§ Your assignment
From the line containing "Collapse sidebar with bottom arrow" to the final line of the entries, copy each line exactly. Pictures stay out.

(Saved entries)
*** Block opens ***
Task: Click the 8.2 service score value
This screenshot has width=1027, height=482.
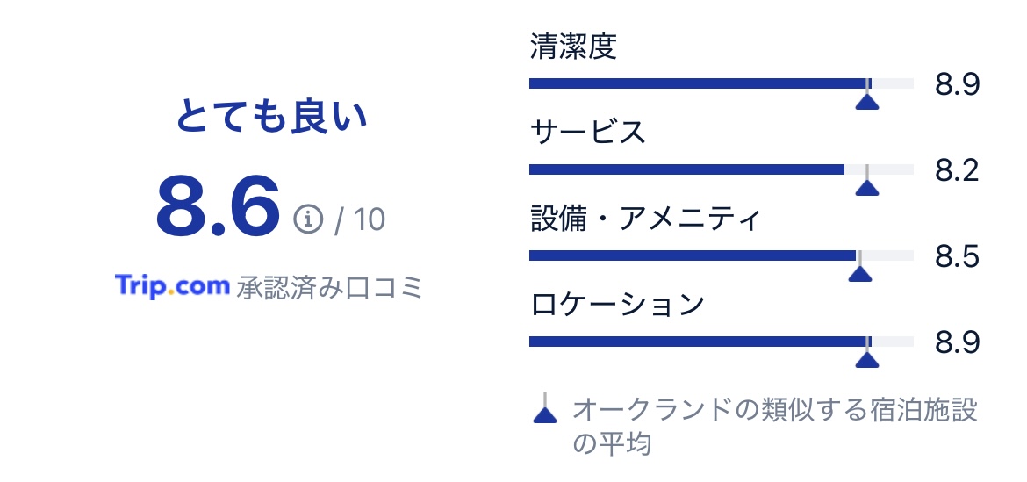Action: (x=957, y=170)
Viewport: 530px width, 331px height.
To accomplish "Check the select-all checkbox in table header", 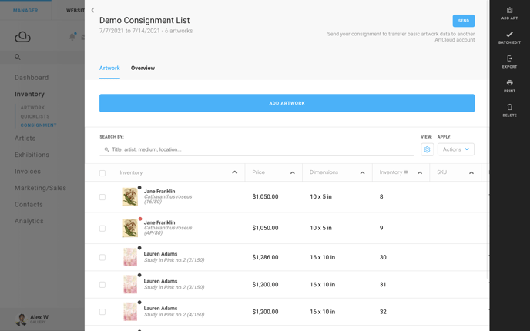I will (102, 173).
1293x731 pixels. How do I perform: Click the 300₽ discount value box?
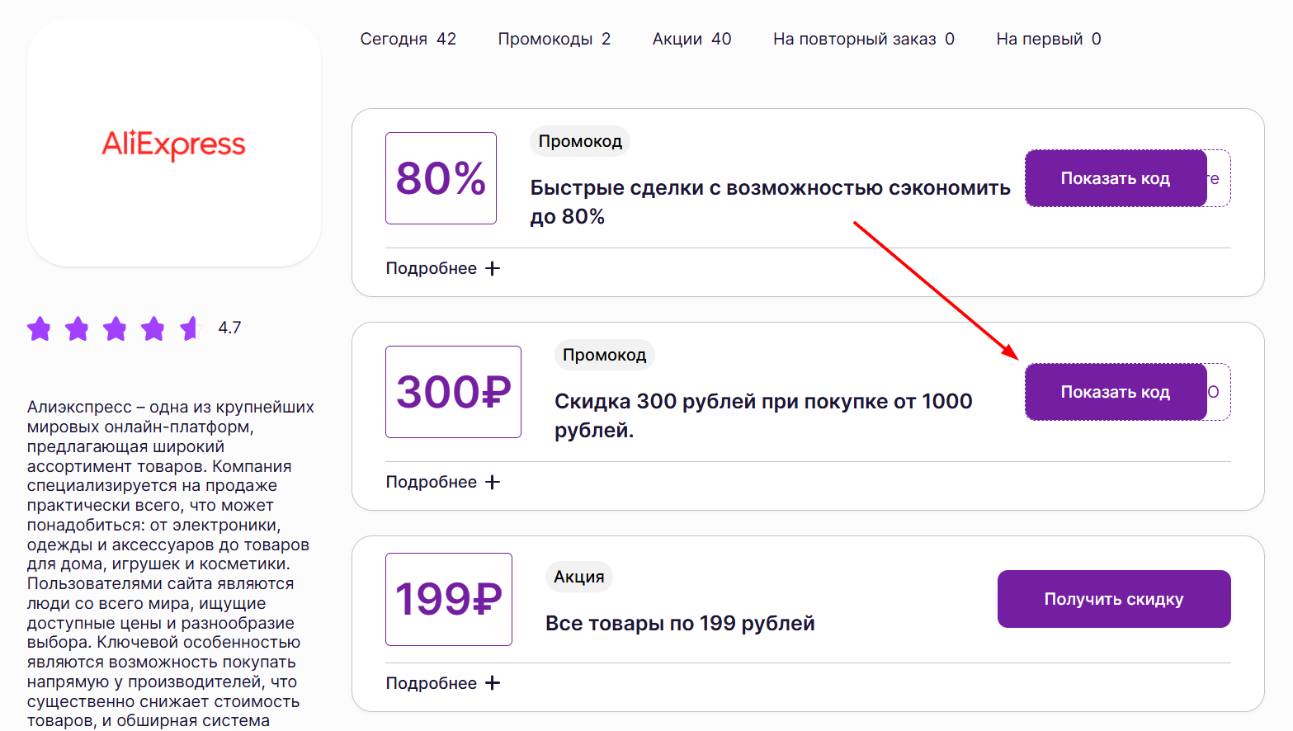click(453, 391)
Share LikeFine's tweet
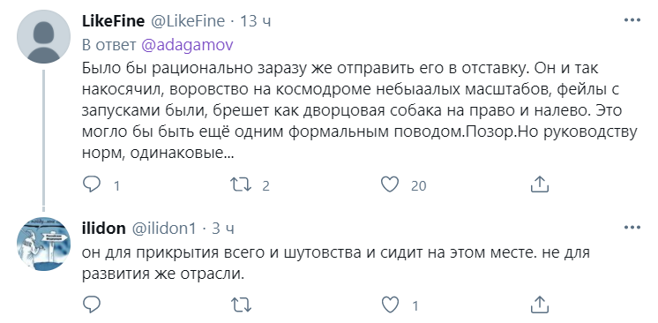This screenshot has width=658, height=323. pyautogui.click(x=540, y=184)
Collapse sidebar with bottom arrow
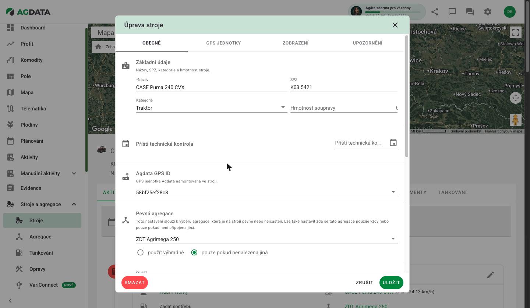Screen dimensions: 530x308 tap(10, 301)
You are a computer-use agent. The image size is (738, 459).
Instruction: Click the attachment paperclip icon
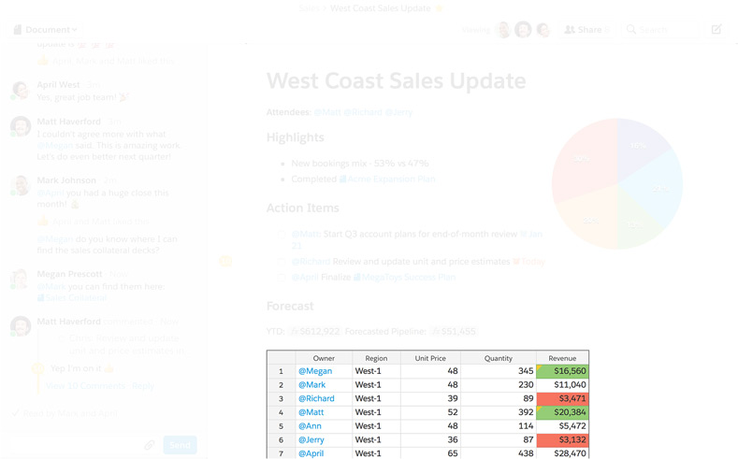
*** Block closes ***
§ Result for this exercise
Collapse sidebar with bottom arrow
Screen dimensions: 530x308 tap(10, 301)
You are a computer-use agent. The image size is (738, 459).
Instruction: Click the attachment paperclip icon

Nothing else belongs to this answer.